Sur les conclusions indemnitaires :

Aux termes de l’article R. 421-1 du code de justice administrative : « La juridiction ne peut être saisie que par voie de recours formé contre une décision, et ce, dans les deux mois à partir de la notification ou de la publication de la décision attaquée. / Lorsque la requête tend au paiement d'une somme d'argent, elle n'est recevable qu'après l'intervention de la décision prise par l'administration sur une demande préalablement formée devant elle. (…) ».

En l’espèce, M. A... ne justifie d’aucune demande d’indemnisation adressée au ministre des armées pour la réparation du préjudice qu’il estime avoir subi du fait de la transmission tardive, par son ancien employeur, de l’attestation Pôle emploi.

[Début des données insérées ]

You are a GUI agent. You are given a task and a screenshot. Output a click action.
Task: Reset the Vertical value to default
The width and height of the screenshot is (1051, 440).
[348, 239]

Notamment, si sa contestation du 13 janvier 2022 du titre de perception en litige mentionne cette transmission tardive et un préjudice en résultant, elle ne comporte pas de demande indemnitaire et se borne à invoquer ces éléments aux fins d’obtenir la décharge de l’obligation de payer les sommes mises en recouvrement par ce titre.

Dans ces conditions, et sans qu’il soit besoin de statuer sur les autres fins de non-recevoir, le ministre des armées est fondé à soutenir que les conclusions indemnitaires présentées par M. A... doivent être rejetées comme irrecevables faute de décision préalable.



D É C I D E :


Article 1er : La requête de M. A... est rejetée.

Article 2 : Le présent jugement sera notifié à M. B... A..., à la ministre des armées et des anciens combattants et au directeur départemental des finances publiques de la Moselle.


Délibéré après l'audience du 25 septembre 2025, à laquelle siégeaient :

M. Gros, président,
Mme Deffontaines, première conseillère,
Mme Dobry, première conseillère.

Rendu public par mise à disposition au greffe le 22 octobre 2025.



La rapporteure,

S. DOBRY

Le président,

T. GROS

Le greffier,





P. HAAG




La République mande et ordonne à la ministre des armées et des anciens combattants en ce qui la concerne ou à tous commissaires de justice à ce requis en ce qui concerne les voies de droit commun contre les parties privées, de pourvoir à l’exécution de la présente décision.